◆ ОТРЫВОК
==========

Сергей Гуриев: Да, вы правы, пропаганда гораздо более эффективна сегодня, чем в советское время, где она уже была предметом насмешек. По уровню репрессий, если смотреть на количество заключенных, Россия сегодня находится примерно на позднесоветском уровне. В российских тюрьмах открыто пытают людей, в следственных изоляторах пытают людей, которые выходят на пикеты. И это, конечно, уже не совсем то, что было в позднее брежневское время.
Этот режим в каких-то чертах не дотягивает до открытой советской диктатуры, а в каких-то чертах это уже более страшно, чем то, что было. При всем этом мы не знаем, как устроено общественное мнение. Сегодняшние опросы не дают результатов, которым можно было бы доверять.
Китайский план
Евгения Альбац: 23 февраля на заседании Генеральной ассамблеи ООН при голосовании по резолюции, которая звучит так, что Россия должна вывести свои военные силы с территории Украины и прекратить военную операцию, 141 страна эту резолюцию поддержала. Как всегда, против все те же 7: Беларусь, Северная Корея, Эритрея, Мали, Никарагуа, Россия, Сирия. Любопытно, что среди 32 тех, кто воздержался, по-прежнему Индия и Китай.
Да, Индия выигрывает оттого, что она стала основным покупателем российской нефти. Но Китай выступил только что с 12 пунктами, в которых предлагает себя в качестве посредника в прекращении войны. Что вы думаете по поводу этого плана?
Сергей Гуриев: Вы забыли упомянуть интересный аспект: воздержался, а не проголосовал против Иран. Интересно, что вся дружба с Ираном пока не привела к тому, что Иран однозначно поддерживает Россию.

==========

◆ ТРЕБОВАНИЯ К ЗАДАНИЮ
**1)** Сколько стран, судя по интервью, поддержали резолюцию Генеральной ассамблеи ООН 23 февраля?
**2)** Верните из интервью фрагмент между «Сергей Гуриев: Да, вы» и «было бы доверять.» включительно, без изменений.
**3)** Перескажите в виде списка абзац интервью, начинающийся словами «Евгения Альбац: 23 февраля на заседании», сохранив его основные факты.
Строки, приведённые после интервью, для работы не нужны.

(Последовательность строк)
==========

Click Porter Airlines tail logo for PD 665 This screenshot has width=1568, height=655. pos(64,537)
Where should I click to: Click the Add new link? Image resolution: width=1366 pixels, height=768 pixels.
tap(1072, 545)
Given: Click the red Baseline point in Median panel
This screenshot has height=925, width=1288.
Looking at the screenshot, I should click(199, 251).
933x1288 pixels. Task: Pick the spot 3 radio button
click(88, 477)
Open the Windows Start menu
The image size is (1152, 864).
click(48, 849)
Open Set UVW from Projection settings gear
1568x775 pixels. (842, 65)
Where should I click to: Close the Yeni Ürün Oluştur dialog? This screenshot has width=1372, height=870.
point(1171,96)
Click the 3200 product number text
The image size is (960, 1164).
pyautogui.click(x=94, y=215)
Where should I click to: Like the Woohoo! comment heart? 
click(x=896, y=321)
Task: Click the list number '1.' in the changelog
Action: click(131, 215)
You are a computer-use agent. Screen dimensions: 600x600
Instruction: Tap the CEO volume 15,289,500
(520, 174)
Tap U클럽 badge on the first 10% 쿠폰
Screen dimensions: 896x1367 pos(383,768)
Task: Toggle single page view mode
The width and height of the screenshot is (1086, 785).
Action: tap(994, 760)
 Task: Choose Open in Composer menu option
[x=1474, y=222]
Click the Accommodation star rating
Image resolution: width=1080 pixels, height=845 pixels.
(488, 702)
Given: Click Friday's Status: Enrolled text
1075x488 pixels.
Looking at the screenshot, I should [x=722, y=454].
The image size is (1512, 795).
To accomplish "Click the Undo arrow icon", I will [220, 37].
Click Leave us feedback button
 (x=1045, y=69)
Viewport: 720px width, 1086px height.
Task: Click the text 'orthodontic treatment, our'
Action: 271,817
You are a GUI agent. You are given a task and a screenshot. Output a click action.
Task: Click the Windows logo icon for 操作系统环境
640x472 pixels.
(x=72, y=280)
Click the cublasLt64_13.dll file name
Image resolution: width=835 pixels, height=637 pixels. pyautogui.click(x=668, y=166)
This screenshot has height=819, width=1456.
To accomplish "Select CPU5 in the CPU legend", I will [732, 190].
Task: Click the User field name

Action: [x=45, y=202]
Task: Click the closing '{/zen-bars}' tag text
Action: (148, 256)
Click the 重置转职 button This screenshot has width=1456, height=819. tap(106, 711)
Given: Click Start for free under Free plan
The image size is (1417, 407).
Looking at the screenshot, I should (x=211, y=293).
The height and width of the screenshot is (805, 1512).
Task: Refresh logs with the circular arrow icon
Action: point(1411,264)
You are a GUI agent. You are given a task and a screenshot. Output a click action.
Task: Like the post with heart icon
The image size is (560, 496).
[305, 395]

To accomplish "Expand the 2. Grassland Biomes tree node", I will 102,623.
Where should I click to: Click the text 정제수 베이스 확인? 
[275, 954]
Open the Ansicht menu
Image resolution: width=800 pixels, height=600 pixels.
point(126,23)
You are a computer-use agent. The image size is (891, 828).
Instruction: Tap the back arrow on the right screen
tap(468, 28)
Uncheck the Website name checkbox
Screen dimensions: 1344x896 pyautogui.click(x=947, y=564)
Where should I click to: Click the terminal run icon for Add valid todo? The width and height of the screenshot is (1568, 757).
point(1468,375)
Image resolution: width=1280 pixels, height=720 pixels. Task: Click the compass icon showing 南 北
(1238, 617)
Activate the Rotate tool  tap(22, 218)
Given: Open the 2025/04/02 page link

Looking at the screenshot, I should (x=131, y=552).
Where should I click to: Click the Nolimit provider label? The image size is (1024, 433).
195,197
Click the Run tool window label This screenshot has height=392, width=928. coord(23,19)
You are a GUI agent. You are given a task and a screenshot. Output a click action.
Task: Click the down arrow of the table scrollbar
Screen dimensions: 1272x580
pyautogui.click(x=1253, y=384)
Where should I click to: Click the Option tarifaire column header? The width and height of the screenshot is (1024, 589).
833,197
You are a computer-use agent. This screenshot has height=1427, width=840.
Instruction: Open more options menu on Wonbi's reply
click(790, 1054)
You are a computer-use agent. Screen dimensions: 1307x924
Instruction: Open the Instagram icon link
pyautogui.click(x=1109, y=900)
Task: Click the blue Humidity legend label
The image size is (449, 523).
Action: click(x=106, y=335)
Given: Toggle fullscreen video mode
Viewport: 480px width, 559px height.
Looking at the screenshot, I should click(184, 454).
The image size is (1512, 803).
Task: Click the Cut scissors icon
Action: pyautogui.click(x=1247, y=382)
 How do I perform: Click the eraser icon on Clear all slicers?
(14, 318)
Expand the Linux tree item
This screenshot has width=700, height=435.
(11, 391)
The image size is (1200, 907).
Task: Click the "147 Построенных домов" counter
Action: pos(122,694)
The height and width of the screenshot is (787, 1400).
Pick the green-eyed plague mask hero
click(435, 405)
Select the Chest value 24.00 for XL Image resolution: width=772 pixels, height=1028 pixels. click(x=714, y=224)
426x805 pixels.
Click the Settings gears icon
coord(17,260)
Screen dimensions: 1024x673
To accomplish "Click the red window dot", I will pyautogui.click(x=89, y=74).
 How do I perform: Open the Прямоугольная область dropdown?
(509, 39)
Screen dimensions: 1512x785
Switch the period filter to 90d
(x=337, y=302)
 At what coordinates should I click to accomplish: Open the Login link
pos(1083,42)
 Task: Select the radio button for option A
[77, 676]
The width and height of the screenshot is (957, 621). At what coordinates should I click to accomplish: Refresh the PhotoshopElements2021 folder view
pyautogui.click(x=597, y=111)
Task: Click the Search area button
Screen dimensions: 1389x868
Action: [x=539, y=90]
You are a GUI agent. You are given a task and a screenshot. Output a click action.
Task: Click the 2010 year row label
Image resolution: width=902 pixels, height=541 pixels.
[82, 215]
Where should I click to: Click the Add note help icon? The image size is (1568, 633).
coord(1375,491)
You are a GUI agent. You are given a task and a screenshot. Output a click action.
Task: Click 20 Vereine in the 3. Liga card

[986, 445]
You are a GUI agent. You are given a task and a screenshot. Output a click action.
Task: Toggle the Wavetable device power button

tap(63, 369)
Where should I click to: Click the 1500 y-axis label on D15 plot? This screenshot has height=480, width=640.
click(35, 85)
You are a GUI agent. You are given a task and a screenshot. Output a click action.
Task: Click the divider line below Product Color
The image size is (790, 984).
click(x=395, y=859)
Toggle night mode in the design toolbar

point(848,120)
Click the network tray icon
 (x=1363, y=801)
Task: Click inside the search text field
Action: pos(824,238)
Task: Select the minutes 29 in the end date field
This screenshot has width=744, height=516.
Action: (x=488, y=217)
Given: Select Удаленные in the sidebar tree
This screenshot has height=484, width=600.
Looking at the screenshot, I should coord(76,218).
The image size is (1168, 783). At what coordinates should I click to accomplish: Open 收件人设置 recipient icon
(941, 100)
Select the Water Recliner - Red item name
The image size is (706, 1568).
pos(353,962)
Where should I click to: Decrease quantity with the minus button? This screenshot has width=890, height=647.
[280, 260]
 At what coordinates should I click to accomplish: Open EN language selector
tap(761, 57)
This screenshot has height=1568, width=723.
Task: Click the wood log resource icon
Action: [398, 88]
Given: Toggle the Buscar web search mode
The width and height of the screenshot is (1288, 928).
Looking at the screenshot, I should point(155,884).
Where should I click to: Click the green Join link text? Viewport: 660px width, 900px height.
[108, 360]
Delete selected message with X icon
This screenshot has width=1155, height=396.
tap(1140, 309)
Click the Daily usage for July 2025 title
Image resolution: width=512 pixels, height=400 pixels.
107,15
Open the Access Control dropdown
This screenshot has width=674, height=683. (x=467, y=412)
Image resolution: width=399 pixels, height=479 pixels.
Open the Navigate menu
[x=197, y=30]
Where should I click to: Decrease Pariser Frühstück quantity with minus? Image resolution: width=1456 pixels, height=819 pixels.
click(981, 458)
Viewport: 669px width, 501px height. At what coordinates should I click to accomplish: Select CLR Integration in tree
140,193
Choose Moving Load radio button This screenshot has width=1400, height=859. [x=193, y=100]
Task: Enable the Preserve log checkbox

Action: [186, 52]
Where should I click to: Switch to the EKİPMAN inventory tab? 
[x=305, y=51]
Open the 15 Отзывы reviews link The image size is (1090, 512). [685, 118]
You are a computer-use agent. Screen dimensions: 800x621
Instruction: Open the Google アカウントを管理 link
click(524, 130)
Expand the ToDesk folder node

==========

◆ ГОТОВЫЕ ОТВЕТЫ
**1)** 141 страна.

**2)**
Сергей Гуриев: Да, вы правы, пропаганда гораздо более эффективна сегодня, чем в советское время, где она уже была предметом насмешек. По уровню репрессий, если смотреть на количество заключенных, Россия сегодня находится примерно на позднесоветском уровне. В российских тюрьмах открыто пытают людей, в следственных изоляторах пытают людей, которые выходят на пикеты. И это, конечно, уже не совсем то, что было в позднее брежневское время.
Этот режим в каких-то чертах не дотягивает до открытой советской диктатуры, а в каких-то чертах это уже более страшно, чем то, что было. При всем этом мы не знаем, как устроено общественное мнение. Сегодняшние опросы не дают результатов, которым можно было бы доверять.

**3)**
- 23 февраля Генеральная ассамблея ООН голосовала по резолюции о том, что Россия должна вывести военные силы с территории Украины и прекратить военную операцию.
- Резолюцию поддержала 141 страна.
- Против проголосовали 7 стран: Беларусь, Северная Корея, Эритрея, Мали, Никарагуа, Россия, Сирия.
- Воздержались 32 страны, среди них по-прежнему Индия и Китай.